La distorsión

Rafael Toriz

Fragmento

Título

EL MACHO Y LA NOCHE

Por el antiguo camino de arrieros que va del puerto hacia Córdoba, uno llega a Paso del Macho, Veracruz, luego de cruzar el puente que atraviesa el arroyo serpentino que le da su nombre al pueblo. Tirando a seco y más bien caliente, las tierras siempre fueron magras, como sus hijos. Con el fuerte levantado en 1837 como única seña particular, el lugar se llama como se llama debido a las carretas que pasaban por el lugar desde tiempos de la Colonia, que, a causa de lo escarpado de la barranca, obligaba a cambiar las mulas por machos, que son el engendro de burro con yegua y nacen estériles y recios para una vida de pesares.

Saliendo por Soledad de Doblado se pasa por Mata de Agua y luego por el Rincón de Barrabás; se sigue otro poco hasta Camarón de Tejeda —donde era costumbre dar de beber a las bestias— y se enfila hacia Mata de Varas, el último lugar antes de llegar a Paso del Macho, donde hace muchísimo tiempo supo rodar, desde el altiplano hasta la costa, el Ferrocarril Imperial Mexicano.

Tierra de toche, conejo y tlacuache, lo que abunda hasta la fecha es la nauyaca, una víbora prieta más ponzoñosa que el coralillo, sigilosa y ojete. El plato que mejor les sale a los pasomachenses son los langostinos al mojo de ajo; los pescan con red a la orilla del Jamapa y los cocinan con diligencia a la manera del Sotavento.

Estas cosas yo las supe de oídas por mi abuela Esperanza Sandoval, que era de aquellos rumbos. Decía que por sus tierras habían andado unos franceses a salto de mata de cuando la Intervención, quesque los zuavos, y que por ese camino anduvo de arriba abajo y de oriente a poniente su padre, o al menos eso le contaron.
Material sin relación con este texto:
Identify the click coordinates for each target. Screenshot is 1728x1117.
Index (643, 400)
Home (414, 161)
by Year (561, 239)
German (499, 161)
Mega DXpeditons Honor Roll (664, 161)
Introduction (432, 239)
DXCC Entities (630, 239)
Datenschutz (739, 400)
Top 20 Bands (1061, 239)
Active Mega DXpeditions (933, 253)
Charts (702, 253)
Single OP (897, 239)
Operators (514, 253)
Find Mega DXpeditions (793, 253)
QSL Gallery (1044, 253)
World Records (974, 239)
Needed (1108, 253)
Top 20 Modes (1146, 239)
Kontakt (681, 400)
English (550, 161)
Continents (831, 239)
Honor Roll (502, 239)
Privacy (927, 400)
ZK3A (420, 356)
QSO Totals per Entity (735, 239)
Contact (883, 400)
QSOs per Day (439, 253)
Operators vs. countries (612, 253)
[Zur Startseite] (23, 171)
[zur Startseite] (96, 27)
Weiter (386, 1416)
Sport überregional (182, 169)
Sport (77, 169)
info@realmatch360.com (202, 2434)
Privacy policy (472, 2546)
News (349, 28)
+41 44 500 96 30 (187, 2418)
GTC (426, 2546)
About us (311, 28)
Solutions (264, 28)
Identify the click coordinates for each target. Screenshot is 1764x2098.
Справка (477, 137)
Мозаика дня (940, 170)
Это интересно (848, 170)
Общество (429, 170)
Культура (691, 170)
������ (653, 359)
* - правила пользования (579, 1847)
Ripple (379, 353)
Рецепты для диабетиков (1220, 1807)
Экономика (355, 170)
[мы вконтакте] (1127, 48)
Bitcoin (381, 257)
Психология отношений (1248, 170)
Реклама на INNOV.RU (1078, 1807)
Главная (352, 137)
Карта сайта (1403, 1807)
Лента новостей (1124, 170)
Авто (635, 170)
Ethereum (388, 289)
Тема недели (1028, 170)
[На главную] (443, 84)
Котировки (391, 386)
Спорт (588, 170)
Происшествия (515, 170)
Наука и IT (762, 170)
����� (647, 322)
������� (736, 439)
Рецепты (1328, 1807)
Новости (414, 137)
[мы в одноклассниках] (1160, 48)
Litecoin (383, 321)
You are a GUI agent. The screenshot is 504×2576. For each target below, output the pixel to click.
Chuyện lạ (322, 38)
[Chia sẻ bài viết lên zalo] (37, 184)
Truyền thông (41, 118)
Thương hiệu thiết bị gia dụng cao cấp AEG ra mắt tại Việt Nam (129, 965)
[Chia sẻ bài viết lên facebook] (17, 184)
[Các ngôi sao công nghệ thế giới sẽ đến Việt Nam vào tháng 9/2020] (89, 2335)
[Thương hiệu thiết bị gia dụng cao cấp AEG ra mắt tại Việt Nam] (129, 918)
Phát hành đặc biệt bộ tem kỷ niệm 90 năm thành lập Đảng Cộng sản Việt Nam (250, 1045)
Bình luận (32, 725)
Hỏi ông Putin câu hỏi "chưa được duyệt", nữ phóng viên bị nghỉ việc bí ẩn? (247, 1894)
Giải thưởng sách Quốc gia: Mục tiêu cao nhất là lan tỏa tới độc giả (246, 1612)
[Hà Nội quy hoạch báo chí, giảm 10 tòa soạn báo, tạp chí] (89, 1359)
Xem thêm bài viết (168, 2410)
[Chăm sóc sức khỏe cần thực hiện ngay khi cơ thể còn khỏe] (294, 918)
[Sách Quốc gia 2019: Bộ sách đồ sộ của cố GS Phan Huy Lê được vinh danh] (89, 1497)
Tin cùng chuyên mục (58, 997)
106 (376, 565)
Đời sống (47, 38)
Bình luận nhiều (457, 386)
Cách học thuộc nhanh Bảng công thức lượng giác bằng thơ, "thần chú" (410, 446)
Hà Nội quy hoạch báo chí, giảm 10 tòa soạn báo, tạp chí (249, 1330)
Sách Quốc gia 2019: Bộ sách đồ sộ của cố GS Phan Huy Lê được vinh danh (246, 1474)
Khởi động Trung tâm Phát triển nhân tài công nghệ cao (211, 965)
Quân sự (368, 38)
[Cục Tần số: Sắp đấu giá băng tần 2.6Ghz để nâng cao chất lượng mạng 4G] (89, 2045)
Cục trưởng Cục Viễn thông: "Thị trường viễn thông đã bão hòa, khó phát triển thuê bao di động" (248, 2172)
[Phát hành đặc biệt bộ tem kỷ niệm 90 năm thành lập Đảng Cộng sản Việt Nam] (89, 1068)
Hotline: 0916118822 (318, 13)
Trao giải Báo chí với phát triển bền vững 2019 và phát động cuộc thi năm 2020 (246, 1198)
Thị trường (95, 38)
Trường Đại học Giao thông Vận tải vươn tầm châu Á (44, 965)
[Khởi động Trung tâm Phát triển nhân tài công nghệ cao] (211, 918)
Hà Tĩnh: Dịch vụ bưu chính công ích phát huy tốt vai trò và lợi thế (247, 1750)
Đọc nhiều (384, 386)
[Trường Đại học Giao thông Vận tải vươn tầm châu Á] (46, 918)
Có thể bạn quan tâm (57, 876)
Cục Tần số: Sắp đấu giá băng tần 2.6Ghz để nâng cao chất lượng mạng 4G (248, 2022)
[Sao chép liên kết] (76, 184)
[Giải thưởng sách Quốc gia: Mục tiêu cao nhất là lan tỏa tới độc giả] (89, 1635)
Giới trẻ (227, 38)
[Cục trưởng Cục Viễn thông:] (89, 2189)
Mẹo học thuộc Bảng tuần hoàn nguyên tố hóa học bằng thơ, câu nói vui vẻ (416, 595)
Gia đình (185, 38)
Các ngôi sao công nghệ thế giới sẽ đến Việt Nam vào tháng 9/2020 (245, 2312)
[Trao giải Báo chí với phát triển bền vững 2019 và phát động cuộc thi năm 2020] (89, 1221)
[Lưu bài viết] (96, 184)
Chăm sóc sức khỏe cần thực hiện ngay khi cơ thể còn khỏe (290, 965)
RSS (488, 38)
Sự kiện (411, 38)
Era muy guapo aquel hombre, macizo y más bien ponchado; decían que era medio pariente de los franceses que llegaron a Jicaltepec —desertores que cruzaron Filobobos y acabaron rebautizando al pueblo del Zopilote como San Rafael—, aunque también murmuraban que si andaba por la vida como el Todas Mías era por ser hijo de Tano. No podría yo a bien decirte, porque tenía ya nueve años cuando sentí por primera vez que me llamaba desde un zaguán:

—Tchisss, Chatita, Chatita…

—¡Achis! ¿Quién me habla?

—Chatita, soy yo, tu papá. Vengo muy cansado de andar de noche y por eso vine a hacerte sombra.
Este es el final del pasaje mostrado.